Orientação

Correr por terrenos totalmente desconhecidos e encontrar mais rapidamente possível pontos de controle somente com o auxílio de um mapa e uma bússola: assim é a orientação. Une atividades físicas e mentais intensas.

Para que um orientista sinta-se capaz de realizar percursos, com grau de dificuldade elevada, necessita conhecer, treinar e empregar técnicas adequadas.

Diferente de uma corrida rústica, por exemplo, na orientação não há um itinerário comum a ser percorrido, existem apenas pontos de controle que são passagem obrigatória para os atletas. Cada um deles deve navegar por rotas de sua própria escolha e encontrá-los no menor tempo possível.

Várias técnicas de orientação são usadas para escolha de rotas e localização de pontos de controle, no entanto, há cinco regras básicas: azimute, distância, curva de nível, check point e ponto de ataque.

Azimute

A primeira e mais importante técnica, conhecida como azimute, é determinação da direção a seguir.

O ângulo formado pelo norte magnético, indicado pela agulha imantada de bússolas, e uma direção é chamado de azimute.

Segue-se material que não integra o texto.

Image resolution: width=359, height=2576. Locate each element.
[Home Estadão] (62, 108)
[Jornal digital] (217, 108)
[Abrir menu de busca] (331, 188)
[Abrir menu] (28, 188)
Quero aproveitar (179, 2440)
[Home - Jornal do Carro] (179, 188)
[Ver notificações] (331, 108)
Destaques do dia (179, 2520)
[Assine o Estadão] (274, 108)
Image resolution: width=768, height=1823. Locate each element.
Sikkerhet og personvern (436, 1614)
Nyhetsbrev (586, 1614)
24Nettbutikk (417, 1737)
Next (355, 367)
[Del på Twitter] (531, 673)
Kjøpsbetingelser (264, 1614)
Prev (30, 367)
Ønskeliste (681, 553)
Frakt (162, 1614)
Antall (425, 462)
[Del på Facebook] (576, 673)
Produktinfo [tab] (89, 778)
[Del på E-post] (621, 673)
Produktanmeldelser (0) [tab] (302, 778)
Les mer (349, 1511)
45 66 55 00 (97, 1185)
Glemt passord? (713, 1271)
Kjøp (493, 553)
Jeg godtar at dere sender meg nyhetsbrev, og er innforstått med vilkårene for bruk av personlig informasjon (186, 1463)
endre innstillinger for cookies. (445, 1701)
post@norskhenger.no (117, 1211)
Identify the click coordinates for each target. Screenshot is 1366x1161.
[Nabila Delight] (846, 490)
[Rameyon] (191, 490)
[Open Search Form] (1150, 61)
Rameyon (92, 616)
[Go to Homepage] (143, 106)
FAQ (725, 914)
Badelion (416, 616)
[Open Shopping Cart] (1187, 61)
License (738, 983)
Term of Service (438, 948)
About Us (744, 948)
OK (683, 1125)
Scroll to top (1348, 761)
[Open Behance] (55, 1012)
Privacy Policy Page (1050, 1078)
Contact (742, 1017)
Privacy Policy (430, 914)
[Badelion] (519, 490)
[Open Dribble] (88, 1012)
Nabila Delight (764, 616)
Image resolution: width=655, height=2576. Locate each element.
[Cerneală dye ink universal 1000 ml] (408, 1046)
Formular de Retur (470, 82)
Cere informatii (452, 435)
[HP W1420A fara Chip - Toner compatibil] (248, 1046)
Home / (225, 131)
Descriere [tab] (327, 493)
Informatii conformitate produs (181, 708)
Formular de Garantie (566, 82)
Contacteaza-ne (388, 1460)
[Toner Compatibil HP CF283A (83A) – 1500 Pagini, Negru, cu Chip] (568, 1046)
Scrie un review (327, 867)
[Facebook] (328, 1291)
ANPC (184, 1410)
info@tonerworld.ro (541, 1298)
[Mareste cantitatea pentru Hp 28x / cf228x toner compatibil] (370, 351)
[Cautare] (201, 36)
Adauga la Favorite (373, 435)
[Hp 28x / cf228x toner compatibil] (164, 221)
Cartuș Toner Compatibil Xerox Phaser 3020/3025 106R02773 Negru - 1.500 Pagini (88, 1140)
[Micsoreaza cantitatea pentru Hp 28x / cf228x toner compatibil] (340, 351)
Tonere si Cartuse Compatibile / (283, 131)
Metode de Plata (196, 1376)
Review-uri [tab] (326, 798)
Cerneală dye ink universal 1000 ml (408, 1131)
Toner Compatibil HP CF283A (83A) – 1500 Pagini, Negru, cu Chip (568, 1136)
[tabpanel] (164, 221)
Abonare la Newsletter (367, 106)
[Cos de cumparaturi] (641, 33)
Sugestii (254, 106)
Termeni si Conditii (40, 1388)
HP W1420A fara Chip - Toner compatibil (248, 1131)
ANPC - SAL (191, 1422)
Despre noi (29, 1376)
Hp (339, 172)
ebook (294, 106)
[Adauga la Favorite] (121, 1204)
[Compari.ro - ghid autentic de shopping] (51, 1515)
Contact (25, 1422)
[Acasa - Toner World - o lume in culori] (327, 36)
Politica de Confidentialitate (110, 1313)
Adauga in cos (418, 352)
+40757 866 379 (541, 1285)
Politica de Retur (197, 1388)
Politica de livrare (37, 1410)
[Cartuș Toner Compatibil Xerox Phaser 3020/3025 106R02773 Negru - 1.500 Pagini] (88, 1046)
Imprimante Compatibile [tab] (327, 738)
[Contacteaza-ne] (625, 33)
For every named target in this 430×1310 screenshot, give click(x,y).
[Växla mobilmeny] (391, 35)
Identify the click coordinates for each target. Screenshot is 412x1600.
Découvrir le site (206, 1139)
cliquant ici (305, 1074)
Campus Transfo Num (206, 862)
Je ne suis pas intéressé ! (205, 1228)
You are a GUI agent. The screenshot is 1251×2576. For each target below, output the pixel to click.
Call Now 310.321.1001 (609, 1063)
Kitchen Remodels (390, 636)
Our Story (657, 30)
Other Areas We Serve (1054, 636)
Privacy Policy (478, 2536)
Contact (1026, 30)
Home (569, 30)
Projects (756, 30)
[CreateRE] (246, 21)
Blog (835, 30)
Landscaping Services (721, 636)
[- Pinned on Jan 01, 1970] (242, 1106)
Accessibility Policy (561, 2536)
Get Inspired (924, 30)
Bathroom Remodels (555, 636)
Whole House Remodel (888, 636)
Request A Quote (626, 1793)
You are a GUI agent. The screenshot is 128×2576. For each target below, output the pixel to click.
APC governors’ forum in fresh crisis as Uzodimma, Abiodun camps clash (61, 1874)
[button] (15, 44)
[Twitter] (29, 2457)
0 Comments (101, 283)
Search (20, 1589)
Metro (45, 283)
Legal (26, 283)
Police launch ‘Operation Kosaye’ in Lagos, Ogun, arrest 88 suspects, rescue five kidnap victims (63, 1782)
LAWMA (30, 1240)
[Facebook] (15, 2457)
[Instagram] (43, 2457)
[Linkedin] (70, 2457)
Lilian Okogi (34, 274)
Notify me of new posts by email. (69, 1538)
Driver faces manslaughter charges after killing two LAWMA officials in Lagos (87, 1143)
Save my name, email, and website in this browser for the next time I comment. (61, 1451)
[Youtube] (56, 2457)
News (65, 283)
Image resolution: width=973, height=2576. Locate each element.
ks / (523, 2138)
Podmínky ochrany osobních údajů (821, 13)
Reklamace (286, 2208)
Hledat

Mas na orientação não é necessário medir os graus para o destino desejado.

Com o mapa na horizontal e a bússola sobre ele, gira-se o mapa até que as linhas do norte magnético do mapa (na cor azul) e a agulha imantada estejam paralelas. Após isso, a reta formada pelo ponto de origem e o de destino indica a direção a seguir.

Direção a seguir (2 -> 3)

Deve-se tomar cuidado para que as linhas do norte do mapa e a agulha imantada estejam paralelas e no mesmo sentido, evitando o contra-azimute.

É comum, iniciantes no esporte, tentar "orientar o mapa" girando a bússola e sua agulha teimosamente continuar indicando o norte magnético.

Para apanhar algo que encontra-se sobre uma mesa, distante da mão, caminha-se ao seu redor e não gira-se o móvel. Da mesma forma deve-se agir com o mapa, ele deve estar constantemente orientado, independente das curvas e dos giros executados pelo orientista em deslocamento.

Cabe salientar que ao desviar um obstáculo durante a progressão de um ponto a outro, tem-se uma nova direção para o objetivo que se quer alcançar.

Distância

Como os demais mapas, os específicos de orientação também são confeccionados em escala, normalmente usam-se as escalas 1:10.000 ou 1:5.000.

Para obter-se a distância entre um ponto e outro no terreno, basta medir no mapa e multiplicar pela escala. Em uma escala de 1:10.000, um centímetro no mapa equivale a 10.000 centímetros no terreno, ou seja, 100 metros.

Durante o percurso mede-se a distância no terreno contando os passos duplos: acrescendo uma unidade à contagem a cada toque de um determinado pé no solo.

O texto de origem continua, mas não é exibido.